Cross region replication will copy everything in a bucket in one region to a different bucket in another region. This is really only for extra backup/redundancy in case an entire AWS region goes down. It has nothing to do with performance. Note that it replicates to a different bucket, so you would need to use different URLs to access the files in each bucket.
CloudFront is a Content Delivery Network. S3 is simply a file storage service. Serving a file directly from S3 can have performance issues, which is why it is a good idea to put a CDN in front of S3. It sounds like you definitely need a CDN, and it sounds like you have tested CloudFront and are unimpressed. It also sounds like you need a CDN with a larger presence in China.
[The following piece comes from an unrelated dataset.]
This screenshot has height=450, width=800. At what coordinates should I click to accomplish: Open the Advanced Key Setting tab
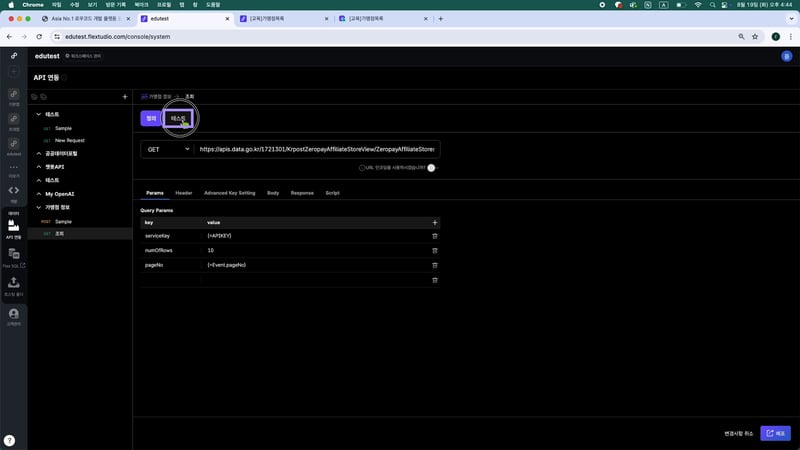[x=229, y=192]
There is no reason you have to chose CloudFront as your CDN just because you are using other AWS services. You should look at other CDN services and see what their edge networks looks like. Given your requirements I would highly recommend you take a look at CloudFlare. They have quite a few edge network locations in China.
Another option might be to use a CDN that you can actually push your files to. I've used this feature in the past with MaxCDN. You would push your files to the CDN via FTP, and the files would automatically be pushed to all edge network locations and cached until you push an update. For your use case of large image downloads, this might provide a more performant caching mechanism. MaxCDN doesn't appear to have a large China presence though, and the bandwidth charges would be more expensive than CloudFlare.
If you want to serve your files in S3 buckets to all around the world, then I believe you may consider using S3 Transfer acceleration. It can be used in cases where you either upload to or download from your S3 bucket . Or you may also try AWS Global Accelerator
CloudFront's job is to cache content at hundreds of caches ("edge locations") around the world, making them more quickly accessible to users around the world. By caching content at locations close to users, users can get responses to their requests more quickly than they otherwise would.
S3 Cross-Region Replication (CRR) simply copies an S3 bucket from one region to another. This is useful for backing up data, and it also can be used to speed up content delivery for a particular region. Unlike CloudFront, CRR supports real-time updating of bucket data, which may be important in situations where data needs to be current (e.g. a website with frequently-changing content). However, it's also more of a hassle to manage than CloudFront is, and more expensive on a multi-region scale.
If you want to achieve global deployment in a cost-effective way, then CloudFront would probably be the better of the two, except in the special situation outlined in the previous paragraph.